-- Start PROVIDED RECORDS --
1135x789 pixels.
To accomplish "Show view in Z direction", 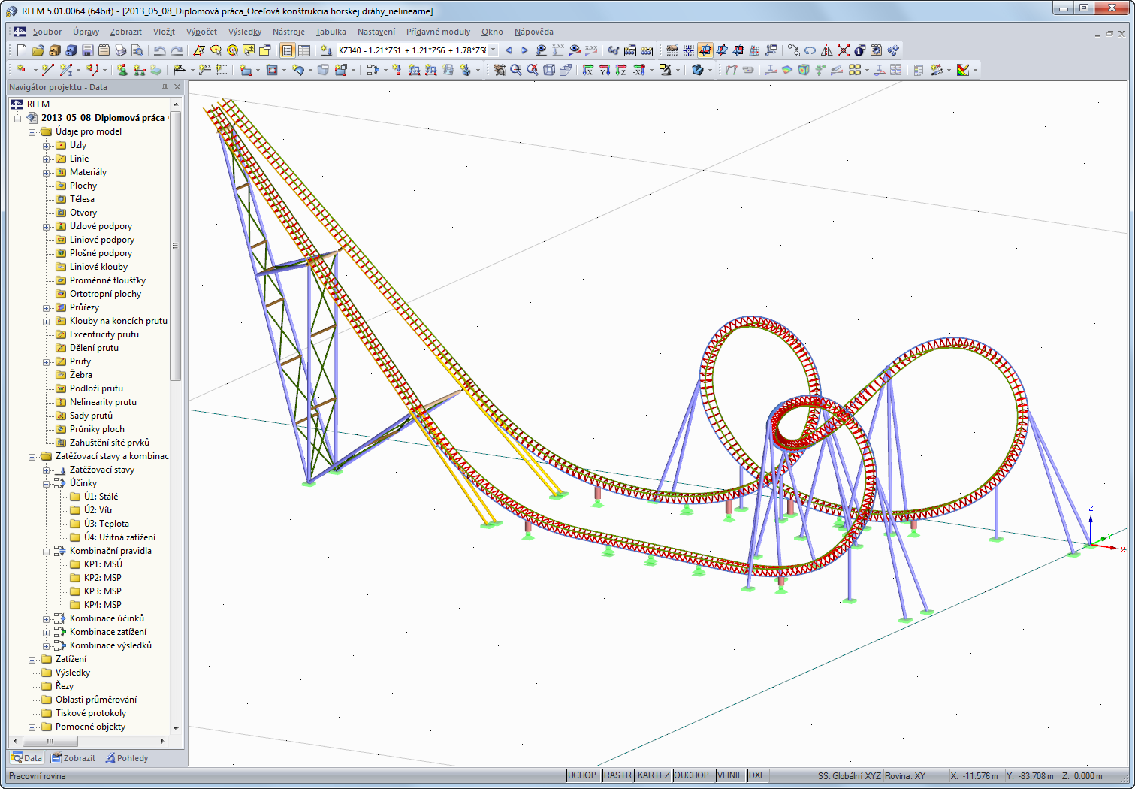I will (621, 70).
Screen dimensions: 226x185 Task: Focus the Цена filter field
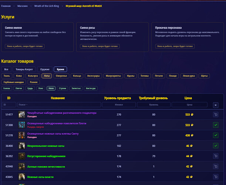pos(189,105)
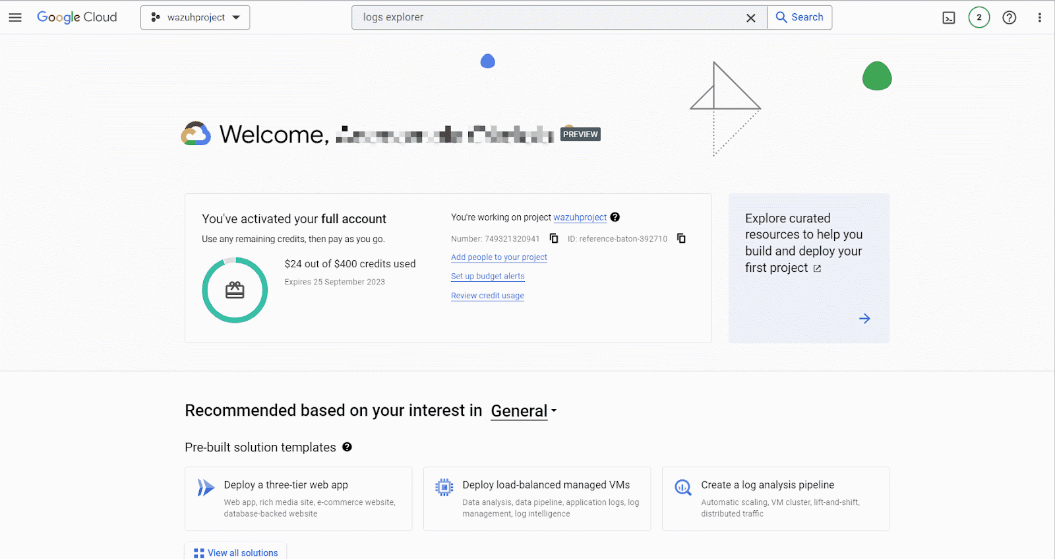This screenshot has height=559, width=1055.
Task: Focus the logs explorer search field
Action: (x=547, y=18)
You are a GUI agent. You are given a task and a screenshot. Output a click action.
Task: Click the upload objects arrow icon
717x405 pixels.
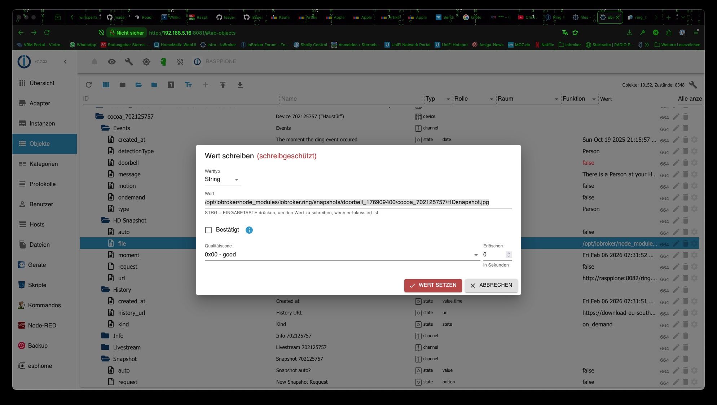223,85
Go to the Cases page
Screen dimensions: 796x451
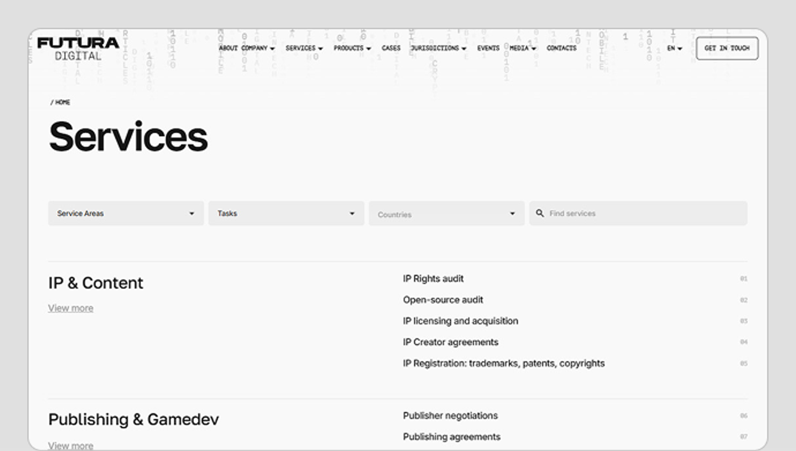[x=391, y=48]

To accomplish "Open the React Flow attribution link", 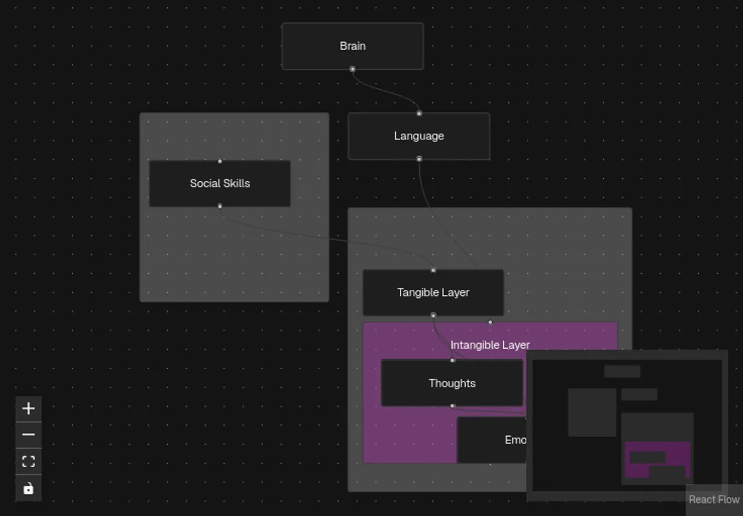I will pos(714,499).
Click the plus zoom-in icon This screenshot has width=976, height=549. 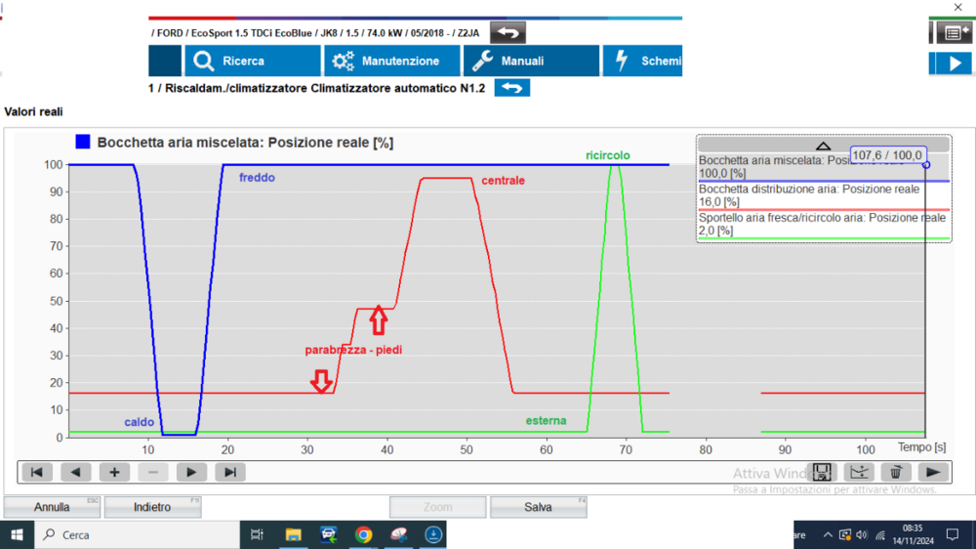114,472
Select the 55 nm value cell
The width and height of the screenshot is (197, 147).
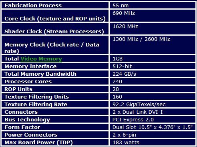click(x=153, y=6)
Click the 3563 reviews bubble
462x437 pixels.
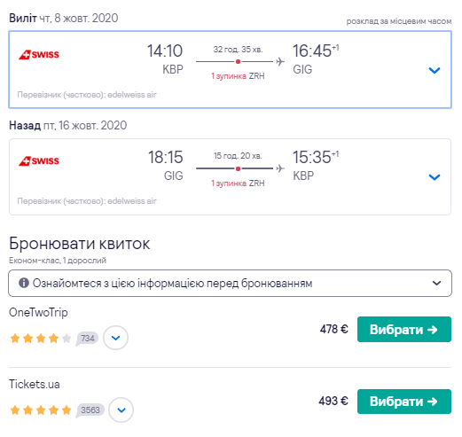pyautogui.click(x=90, y=410)

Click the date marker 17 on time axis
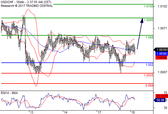pos(99,112)
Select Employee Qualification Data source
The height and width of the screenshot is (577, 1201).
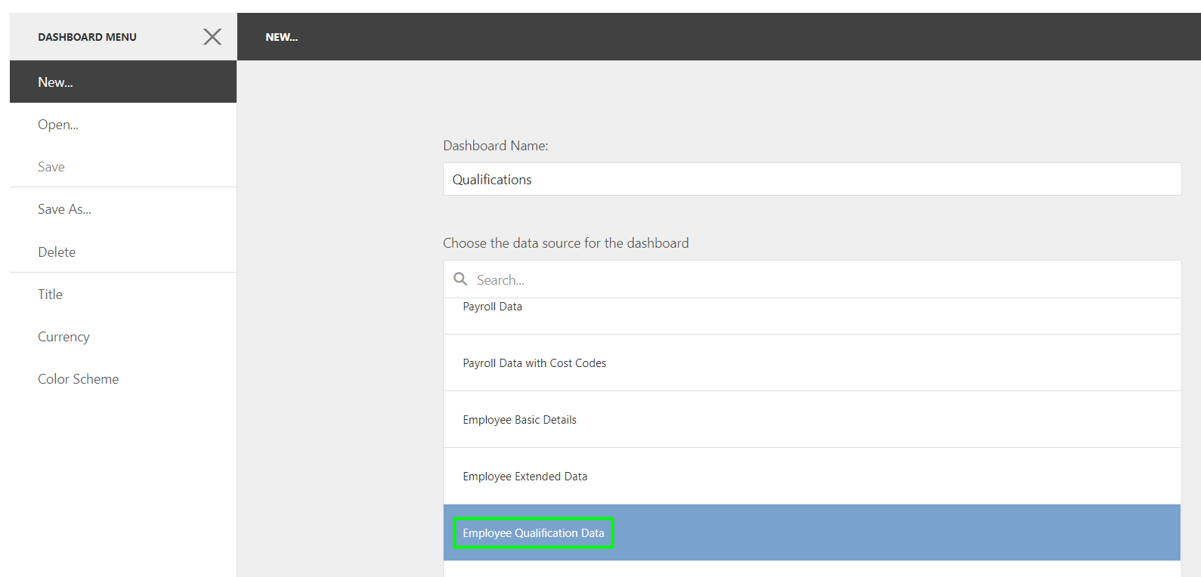click(x=812, y=532)
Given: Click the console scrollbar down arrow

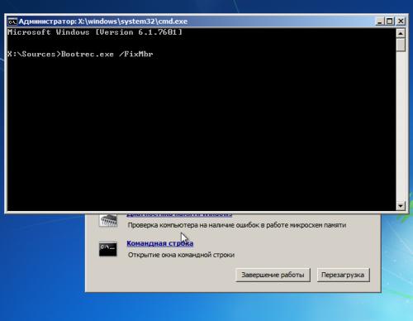Looking at the screenshot, I should 401,206.
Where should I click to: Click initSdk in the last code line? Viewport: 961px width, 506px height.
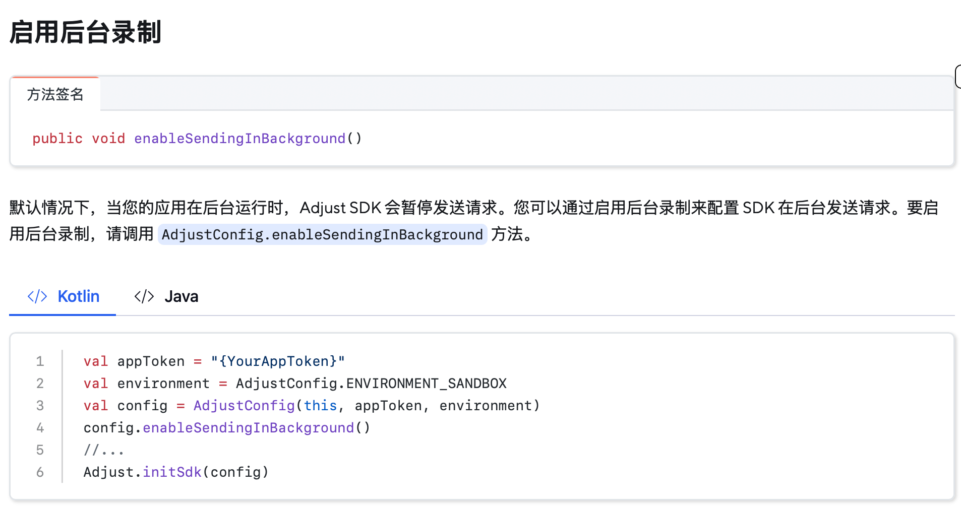tap(172, 472)
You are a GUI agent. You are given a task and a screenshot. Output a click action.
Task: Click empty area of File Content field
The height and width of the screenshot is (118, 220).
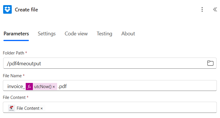[129, 108]
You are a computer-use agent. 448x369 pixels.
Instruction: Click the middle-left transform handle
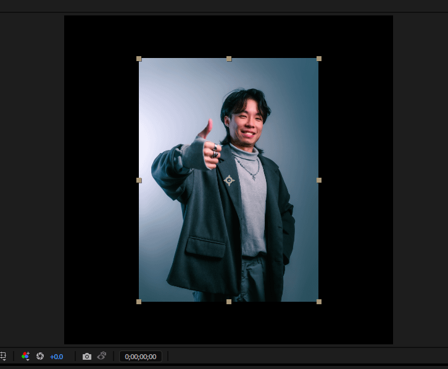tap(139, 180)
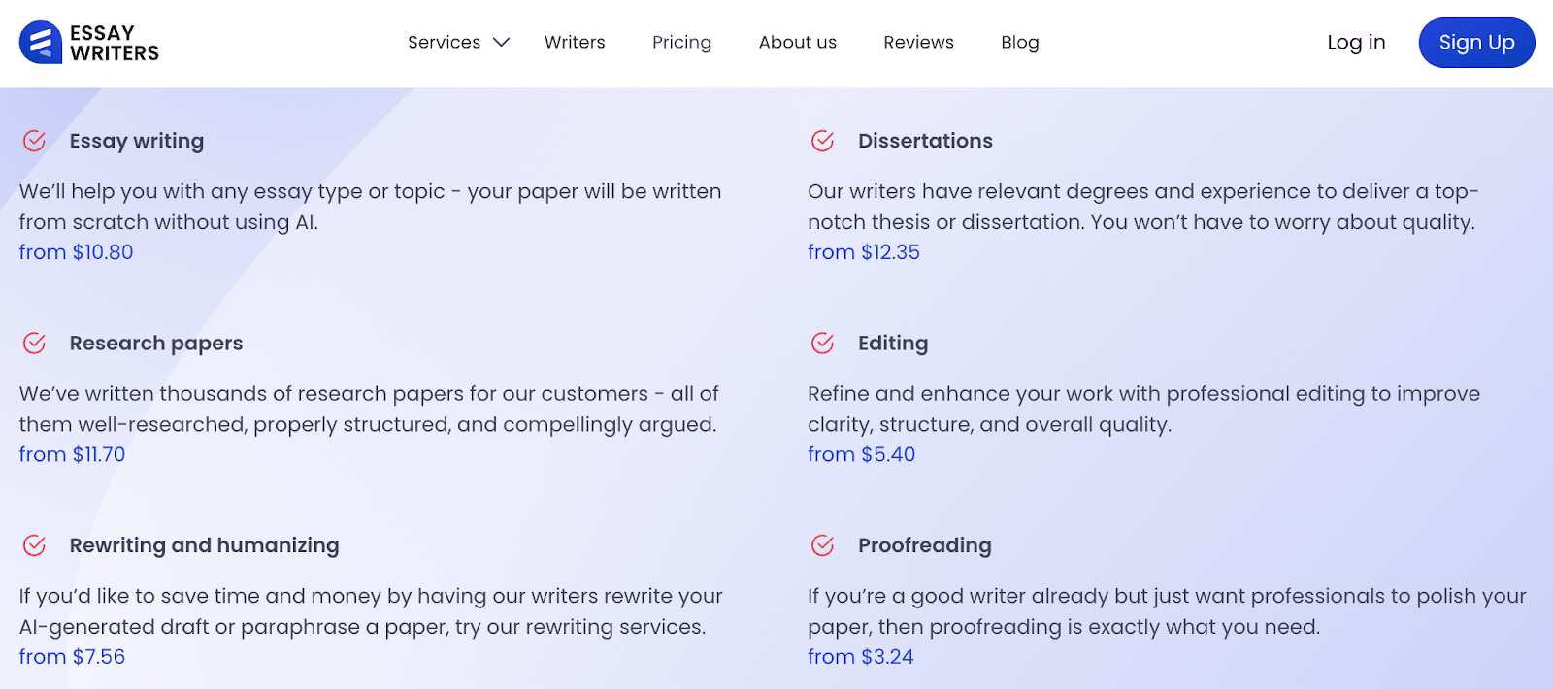This screenshot has width=1553, height=689.
Task: Click the Research papers from $11.70 link
Action: (73, 454)
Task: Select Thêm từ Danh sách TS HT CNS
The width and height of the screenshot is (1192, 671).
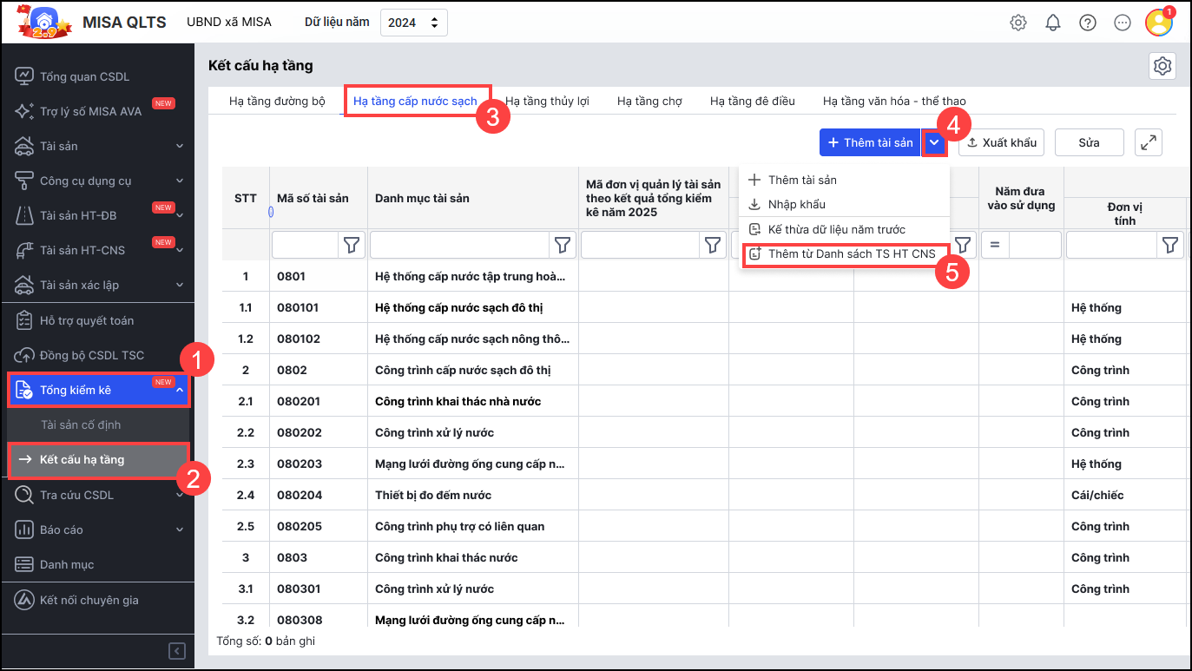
-- End PROVIDED RECORDS --
WHAT IS NEEDED
Starting at the line containing "You are a computer-use agent. 448x369 pixels." and ending at the end of the items, switch "middle-left" to "middle-right" and leave everything else unchanged. Give only those lines, without the pictures.

ANSWER TO THIS TASK
You are a computer-use agent. 448x369 pixels.
Instruction: Click the middle-right transform handle
tap(139, 180)
This screenshot has width=1553, height=689.
Task: Click the Research papers from $11.70 link
Action: (73, 454)
Task: Select Thêm từ Danh sách TS HT CNS
The width and height of the screenshot is (1192, 671).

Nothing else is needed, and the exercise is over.